Chaffetz demands mysteriously deleted OPM breach data
House Oversight and Government Reform Committee digging into a small business tool that may have played a role in uncovering the OPM breach.
Oversight and Government Reform Chairman Jason Chaffetz wants OPM to explain its handling of a CyTech Services incident response tool.
CyTech Services, the service-disabled veteran-owned small business that may have helped detect the Office of Personnel Management breach, is back on the congressional radar.
The House Oversight and Government Reform Committee has given OPM a Sept. 23 deadline to explain why it abruptly returned, and deleted information from, a CyTech appliance it had held onto for months.
In a letter to OPM Acting Director Beth Cobert, Chairman Jason Chaffetz (R-Utah) said that CyTech, while demonstrating its high-speed incident response tool CyFIR on April 21, had turned up evidence of “malicious code” on OPM’s networks.
OPM has denied that CyTech’s tool was responsible for discovering the breach.
CyTech has publicly affirmed that CyFIR turned up malicious code, but CyTech’s president noted that he could not say whether OPM already knew of the threat before CyFIR’s revelation.
OPM never provided FCW with an exact date of breach discovery to contradict reports that CyTech had discovered the breach, but in a timeline obtained by FCW last month, federal investigators reported that OPM officials learned of their problem on April 15 – six days prior to CyTech’s demo – when the agency discovered "anomalous SSL traffic with [a] decryption tool" that had been implemented in December 2014.
CyTech representatives said the company supported OPM’s breach response until May 1, but OPM held onto the CyFIR appliance for months afterward.

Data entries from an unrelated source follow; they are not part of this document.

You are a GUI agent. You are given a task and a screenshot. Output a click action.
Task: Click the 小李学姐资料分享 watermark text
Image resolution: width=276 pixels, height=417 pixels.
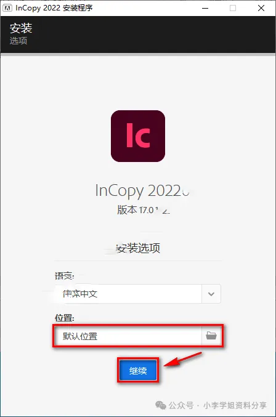coord(235,405)
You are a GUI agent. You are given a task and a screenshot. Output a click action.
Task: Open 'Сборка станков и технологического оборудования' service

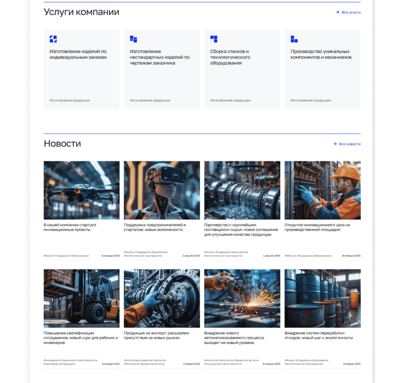point(230,57)
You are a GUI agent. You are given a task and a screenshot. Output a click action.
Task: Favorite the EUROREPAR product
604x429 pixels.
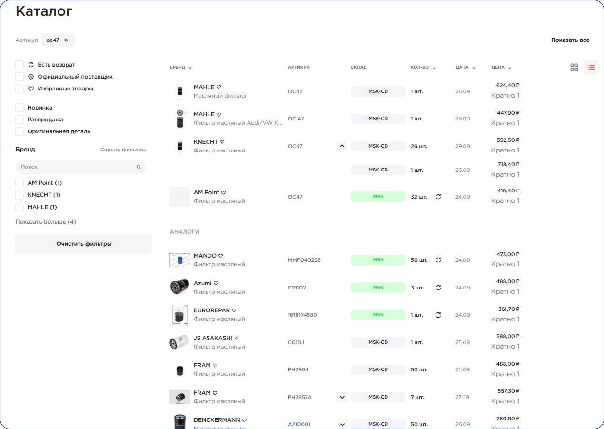coord(234,310)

On Aug. 20, one day after committee staff asked where the CyFIR appliance was, OPM returned it to CyTech, Chaffetz’s letter said. CyTech reported that it appeared the device’s data storage drive had been deleted on Aug. 17.
“The deletion or loss of that data – intentional or otherwise – would damage the Committee’s effort to determine how and why OPM’s networks were infiltrated,” Chaffetz wrote.
Sources familiar with the situation said CyFIR’s storage capacity was 16TB.
Chaffetz demanded that OPM provide his committee with all the data that was on the CyFIR appliance by the close of business on Sept. 23.
“OPM has received the committee's letter and is working to respond in a timely manner,” said OPM spokesman Sam Schumach.
CyTech leadership declined to speak about the issue on the record.